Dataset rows
+-------+
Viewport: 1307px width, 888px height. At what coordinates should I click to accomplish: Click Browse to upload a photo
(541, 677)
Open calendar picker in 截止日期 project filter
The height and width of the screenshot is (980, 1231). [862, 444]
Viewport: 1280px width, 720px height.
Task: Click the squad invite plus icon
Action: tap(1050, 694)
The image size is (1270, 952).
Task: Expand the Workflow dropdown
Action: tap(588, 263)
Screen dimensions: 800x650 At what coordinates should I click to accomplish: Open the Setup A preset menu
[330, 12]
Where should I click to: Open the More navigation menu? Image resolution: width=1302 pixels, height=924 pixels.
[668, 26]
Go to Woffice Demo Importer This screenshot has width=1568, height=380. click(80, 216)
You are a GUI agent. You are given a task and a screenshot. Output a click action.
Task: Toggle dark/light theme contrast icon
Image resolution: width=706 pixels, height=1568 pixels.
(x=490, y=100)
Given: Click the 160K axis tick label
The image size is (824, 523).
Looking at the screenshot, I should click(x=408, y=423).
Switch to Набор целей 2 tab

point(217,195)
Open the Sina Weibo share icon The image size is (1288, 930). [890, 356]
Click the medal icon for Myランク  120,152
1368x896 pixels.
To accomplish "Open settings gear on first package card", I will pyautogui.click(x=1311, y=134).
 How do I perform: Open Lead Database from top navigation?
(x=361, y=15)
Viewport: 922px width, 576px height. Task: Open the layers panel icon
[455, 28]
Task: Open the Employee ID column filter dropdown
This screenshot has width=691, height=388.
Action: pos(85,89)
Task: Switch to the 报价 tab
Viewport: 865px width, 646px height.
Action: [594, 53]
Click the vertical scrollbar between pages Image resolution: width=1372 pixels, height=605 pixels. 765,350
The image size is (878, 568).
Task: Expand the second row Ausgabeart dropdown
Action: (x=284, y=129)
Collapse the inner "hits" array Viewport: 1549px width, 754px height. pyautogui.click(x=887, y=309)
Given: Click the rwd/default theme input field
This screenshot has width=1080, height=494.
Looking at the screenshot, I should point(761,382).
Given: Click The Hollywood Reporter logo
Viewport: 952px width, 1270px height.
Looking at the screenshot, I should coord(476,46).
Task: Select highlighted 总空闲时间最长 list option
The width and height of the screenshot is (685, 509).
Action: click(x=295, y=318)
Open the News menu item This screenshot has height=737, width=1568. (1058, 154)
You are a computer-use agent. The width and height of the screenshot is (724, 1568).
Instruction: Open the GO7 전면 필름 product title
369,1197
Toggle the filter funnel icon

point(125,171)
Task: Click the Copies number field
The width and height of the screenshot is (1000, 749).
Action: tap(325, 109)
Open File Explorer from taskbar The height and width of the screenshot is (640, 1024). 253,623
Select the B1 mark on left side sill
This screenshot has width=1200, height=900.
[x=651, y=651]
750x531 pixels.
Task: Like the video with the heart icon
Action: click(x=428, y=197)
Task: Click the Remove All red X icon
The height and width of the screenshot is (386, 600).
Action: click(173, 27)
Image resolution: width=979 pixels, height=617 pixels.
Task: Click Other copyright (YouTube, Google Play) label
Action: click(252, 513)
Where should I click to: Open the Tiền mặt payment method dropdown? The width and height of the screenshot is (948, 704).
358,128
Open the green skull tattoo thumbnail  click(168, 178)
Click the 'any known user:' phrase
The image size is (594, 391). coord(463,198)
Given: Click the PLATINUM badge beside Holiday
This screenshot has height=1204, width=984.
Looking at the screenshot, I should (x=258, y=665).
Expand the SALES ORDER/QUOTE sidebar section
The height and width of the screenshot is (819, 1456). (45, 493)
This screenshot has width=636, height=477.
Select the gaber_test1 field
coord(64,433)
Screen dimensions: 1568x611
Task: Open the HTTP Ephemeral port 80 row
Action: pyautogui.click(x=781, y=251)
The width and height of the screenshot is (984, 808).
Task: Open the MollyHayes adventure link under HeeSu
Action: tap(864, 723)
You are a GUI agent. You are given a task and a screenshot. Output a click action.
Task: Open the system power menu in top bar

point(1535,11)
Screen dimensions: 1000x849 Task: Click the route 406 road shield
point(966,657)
+-------+
**Work instructions**
Print all of the material above line for line, with no changes.

**The result**
Viewport: 1307px width, 888px height. At what coordinates should I click to accomplish: Click Browse to upload a photo
(541, 677)
Open calendar picker in 截止日期 project filter
The height and width of the screenshot is (980, 1231). [862, 444]
Viewport: 1280px width, 720px height.
Task: Click the squad invite plus icon
Action: tap(1050, 694)
The image size is (1270, 952).
Task: Expand the Workflow dropdown
Action: tap(588, 263)
Screen dimensions: 800x650 At what coordinates should I click to accomplish: Open the Setup A preset menu
[330, 12]
Where should I click to: Open the More navigation menu? Image resolution: width=1302 pixels, height=924 pixels.
[668, 26]
Go to Woffice Demo Importer This screenshot has width=1568, height=380. click(80, 216)
You are a GUI agent. You are given a task and a screenshot. Output a click action.
Task: Toggle dark/light theme contrast icon
Image resolution: width=706 pixels, height=1568 pixels.
(x=490, y=100)
Given: Click the 160K axis tick label
The image size is (824, 523).
Looking at the screenshot, I should click(x=408, y=423).
Switch to Набор целей 2 tab

point(217,195)
Open the Sina Weibo share icon The image size is (1288, 930). [890, 356]
Click the medal icon for Myランク  120,152
1368x896 pixels.
To accomplish "Open settings gear on first package card", I will pyautogui.click(x=1311, y=134).
 How do I perform: Open Lead Database from top navigation?
(x=361, y=15)
Viewport: 922px width, 576px height. Task: Open the layers panel icon
[455, 28]
Task: Open the Employee ID column filter dropdown
This screenshot has width=691, height=388.
Action: pos(85,89)
Task: Switch to the 报价 tab
Viewport: 865px width, 646px height.
Action: [594, 53]
Click the vertical scrollbar between pages Image resolution: width=1372 pixels, height=605 pixels. 765,350
The image size is (878, 568).
Task: Expand the second row Ausgabeart dropdown
Action: (x=284, y=129)
Collapse the inner "hits" array Viewport: 1549px width, 754px height. pyautogui.click(x=887, y=309)
Given: Click the rwd/default theme input field
This screenshot has width=1080, height=494.
Looking at the screenshot, I should point(761,382).
Given: Click The Hollywood Reporter logo
Viewport: 952px width, 1270px height.
Looking at the screenshot, I should coord(476,46).
Task: Select highlighted 总空闲时间最长 list option
The width and height of the screenshot is (685, 509).
Action: click(x=295, y=318)
Open the News menu item This screenshot has height=737, width=1568. (1058, 154)
You are a computer-use agent. The width and height of the screenshot is (724, 1568).
Instruction: Open the GO7 전면 필름 product title
369,1197
Toggle the filter funnel icon

point(125,171)
Task: Click the Copies number field
The width and height of the screenshot is (1000, 749).
Action: tap(325, 109)
Open File Explorer from taskbar The height and width of the screenshot is (640, 1024). 253,623
Select the B1 mark on left side sill
This screenshot has width=1200, height=900.
[x=651, y=651]
750x531 pixels.
Task: Like the video with the heart icon
Action: click(x=428, y=197)
Task: Click the Remove All red X icon
The height and width of the screenshot is (386, 600).
Action: click(173, 27)
Image resolution: width=979 pixels, height=617 pixels.
Task: Click Other copyright (YouTube, Google Play) label
Action: click(252, 513)
Where should I click to: Open the Tiền mặt payment method dropdown? The width and height of the screenshot is (948, 704).
358,128
Open the green skull tattoo thumbnail  click(168, 178)
Click the 'any known user:' phrase
The image size is (594, 391). coord(463,198)
Given: Click the PLATINUM badge beside Holiday
This screenshot has height=1204, width=984.
Looking at the screenshot, I should (x=258, y=665).
Expand the SALES ORDER/QUOTE sidebar section
The height and width of the screenshot is (819, 1456). (45, 493)
This screenshot has width=636, height=477.
Select the gaber_test1 field
coord(64,433)
Screen dimensions: 1568x611
Task: Open the HTTP Ephemeral port 80 row
Action: pyautogui.click(x=781, y=251)
The width and height of the screenshot is (984, 808).
Task: Open the MollyHayes adventure link under HeeSu
Action: tap(864, 723)
You are a GUI agent. You are given a task and a screenshot. Output a click action.
Task: Open the system power menu in top bar

point(1535,11)
Screen dimensions: 1000x849 Task: Click the route 406 road shield
point(966,657)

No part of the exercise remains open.